__Your objective__. From the parseInput documentation below, print the portion between "Return value" and "should be excluded.", inclusive.

__Extract__.
"""
You are here

public function Terms::parseInput in Search API 8

Parses search keys input by the user.

Parameters

string $keys: The keywords to parse.

Return value

array|string|null The parsed keywords – either a string, or an array specifying a complex search expression, or NULL if no keywords should be set for this input. An array will contain a '#conjunction' key specifying the conjunction type, and search strings or nested expression arrays at numeric keys. Additionally, a '#negation' key might be present, which means – unless it maps to a FALSE value – that the search keys contained in that array should be negated (that is, not be present in returned results). The negation works on the whole array, not on each contained term individually – that is, with the "AND" conjunction and negation, only results that contain all the terms in the array should be excluded; with the "OR" conjunction and negation, all results containing one or more of the terms in the array should be excluded.

Overrides ParseModeInterface::parseInput

File

src/Plugin/search_api/parse_mode/Terms.php, line 21

Class

Terms
Represents a parse mode that parses the input into multiple words.
"""
__Entries supplied__.
"""
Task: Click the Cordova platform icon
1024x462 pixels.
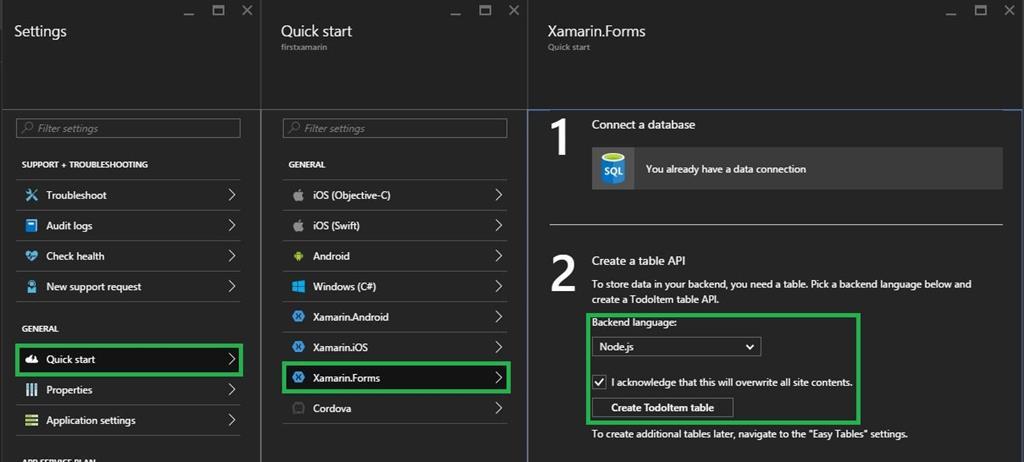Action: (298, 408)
"""
"""
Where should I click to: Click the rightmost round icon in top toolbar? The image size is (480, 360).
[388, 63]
"""
__Response for this exercise__.
Return value

array|string|null The parsed keywords – either a string, or an array specifying a complex search expression, or NULL if no keywords should be set for this input. An array will contain a '#conjunction' key specifying the conjunction type, and search strings or nested expression arrays at numeric keys. Additionally, a '#negation' key might be present, which means – unless it maps to a FALSE value – that the search keys contained in that array should be negated (that is, not be present in returned results). The negation works on the whole array, not on each contained term individually – that is, with the "AND" conjunction and negation, only results that contain all the terms in the array should be excluded; with the "OR" conjunction and negation, all results containing one or more of the terms in the array should be excluded.